WHAT IS EXPECTED:
Please copy every record below exactly, but leave the pictures out.

Dataset items:
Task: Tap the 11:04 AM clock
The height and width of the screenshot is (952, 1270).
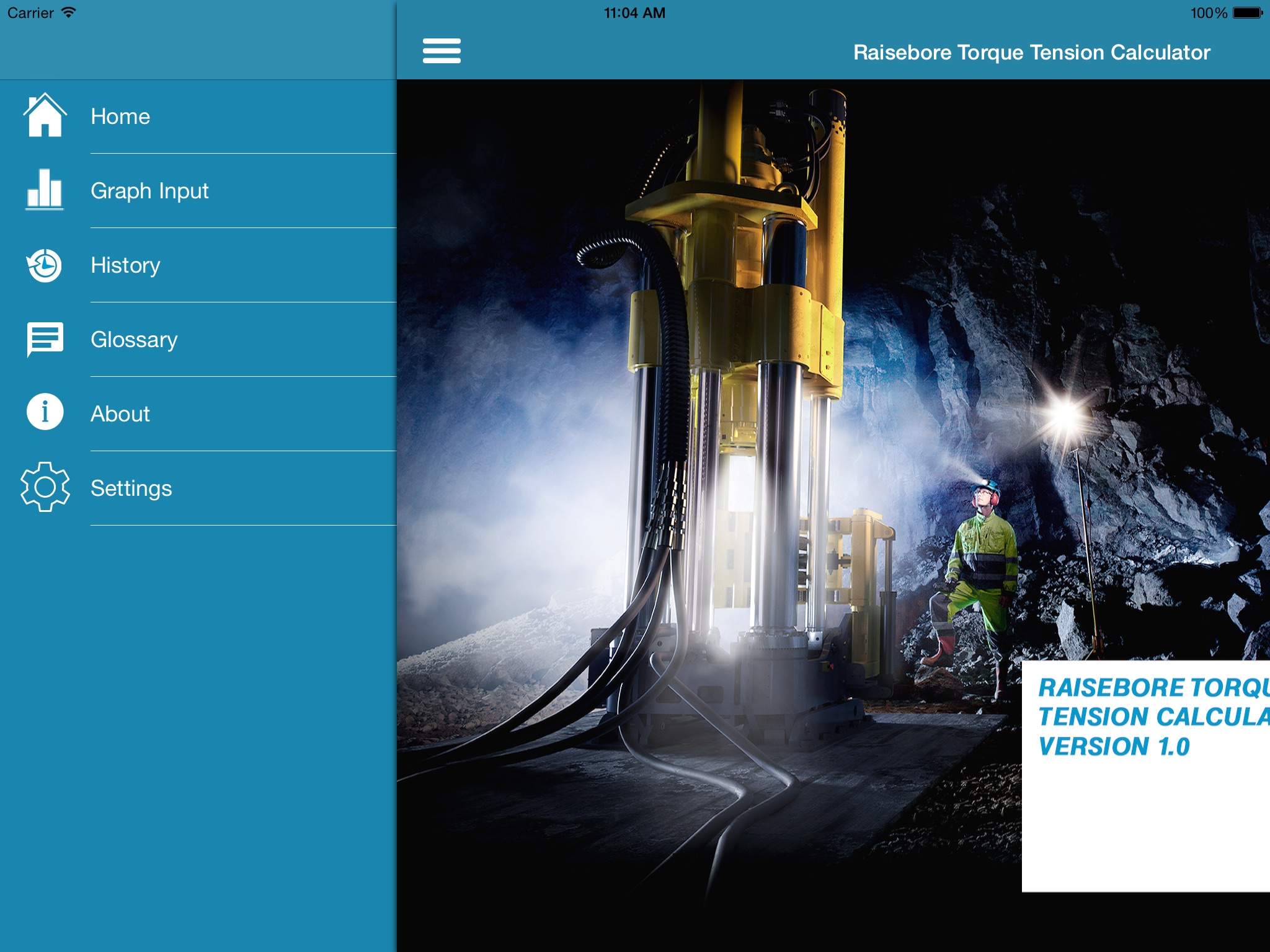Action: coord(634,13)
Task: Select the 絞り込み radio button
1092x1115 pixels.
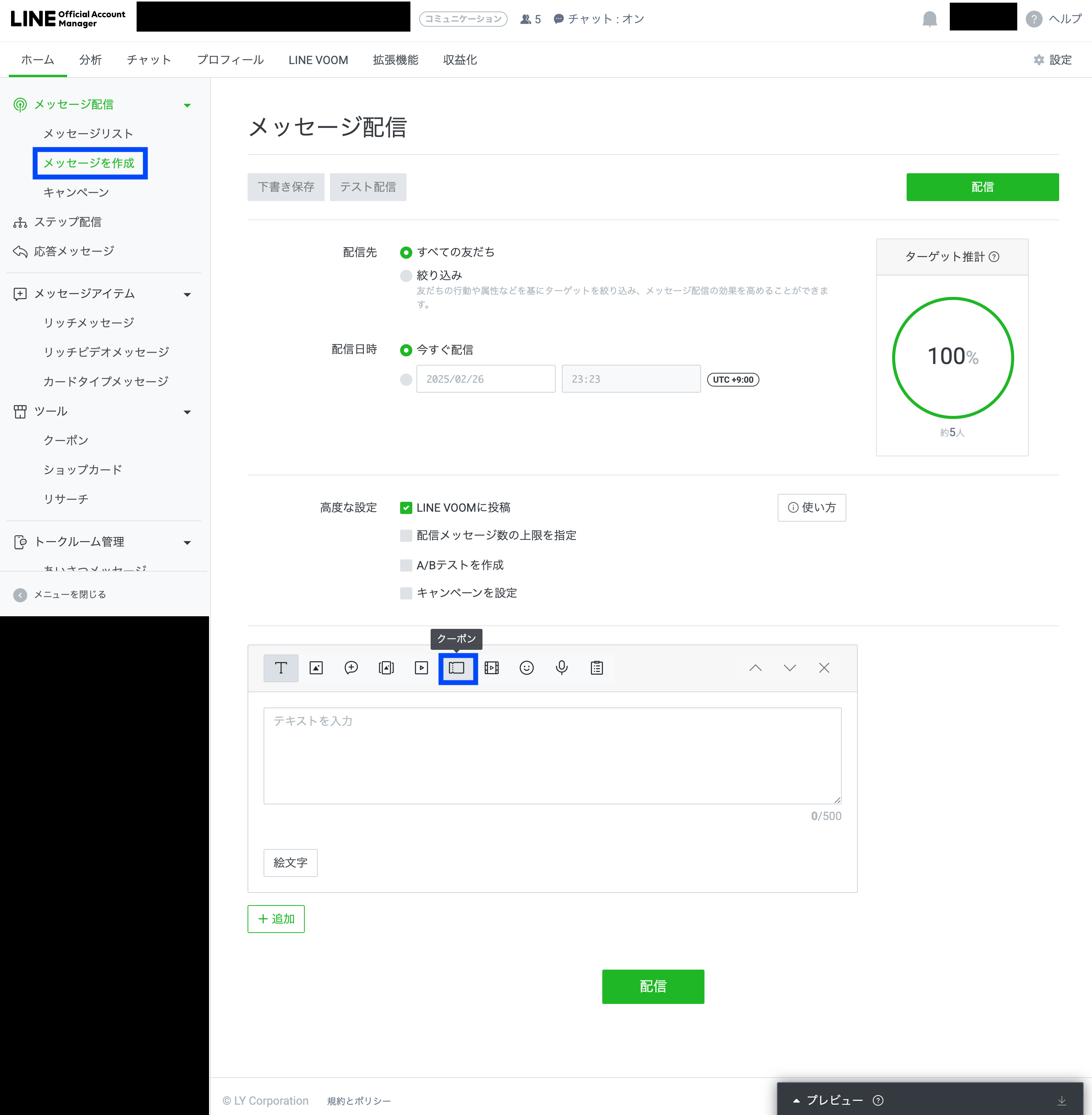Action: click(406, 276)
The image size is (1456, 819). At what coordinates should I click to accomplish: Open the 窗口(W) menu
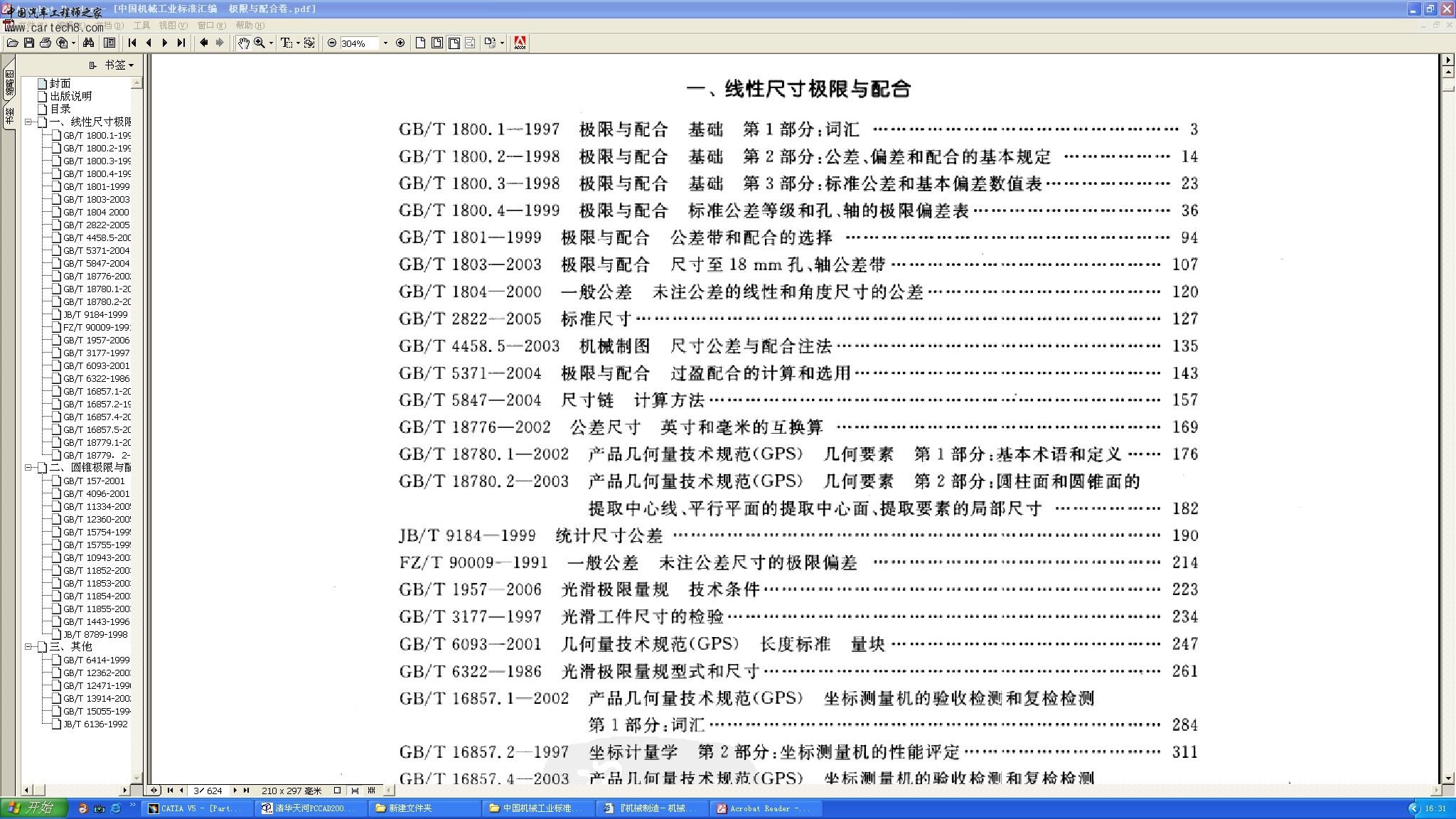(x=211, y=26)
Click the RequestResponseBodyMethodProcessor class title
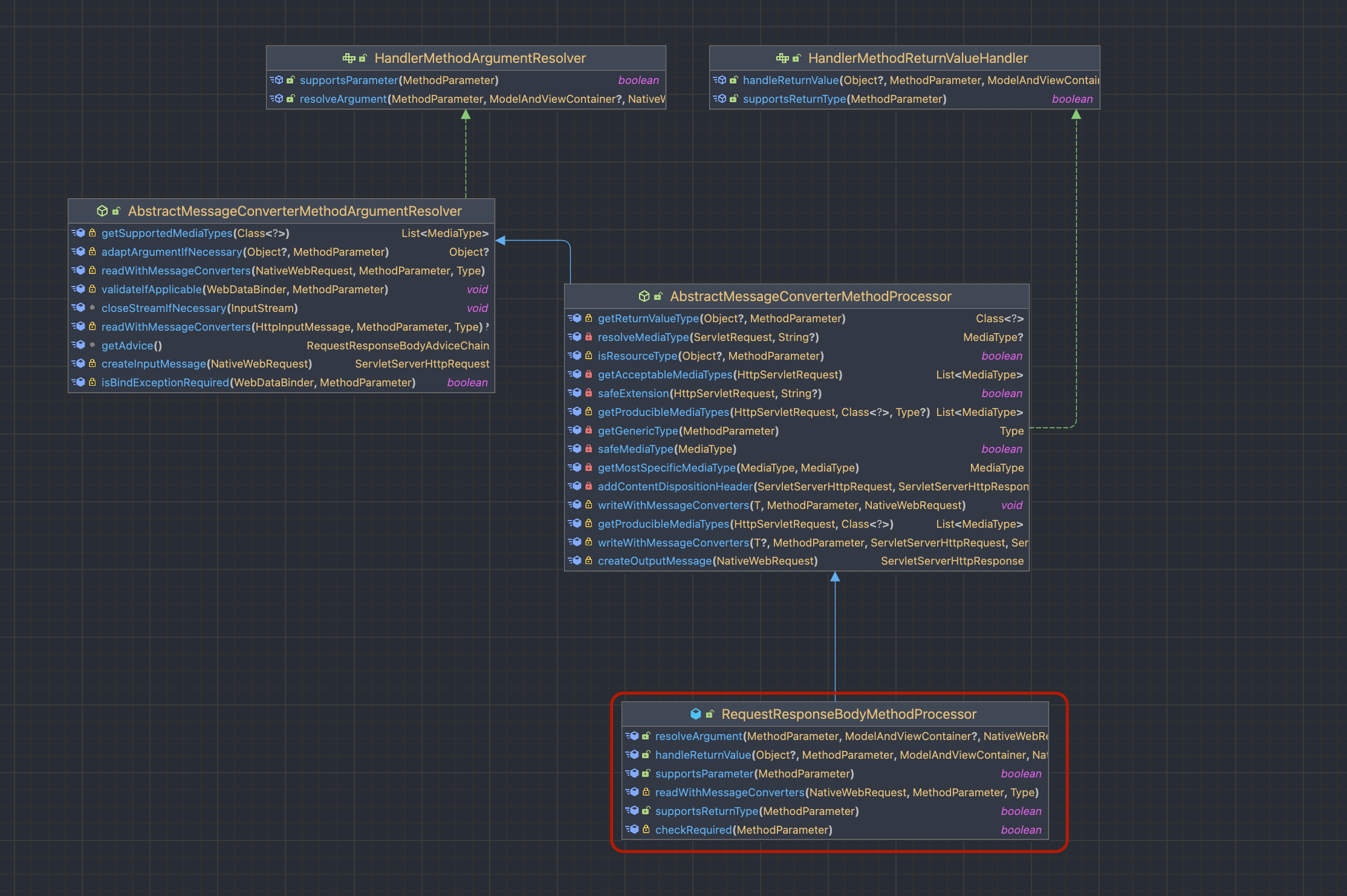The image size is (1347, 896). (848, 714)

ANSWER FOR THIS EXERCISE:
Task: Tap the 11:04 AM clock
The height and width of the screenshot is (952, 1270).
Action: coord(634,13)
Task: Select the 絞り込み radio button
1092x1115 pixels.
Action: click(406, 276)
The image size is (1456, 819). At what coordinates should I click to accomplish: Open the 窗口(W) menu
(x=211, y=26)
Click the RequestResponseBodyMethodProcessor class title
The image size is (1347, 896). (848, 714)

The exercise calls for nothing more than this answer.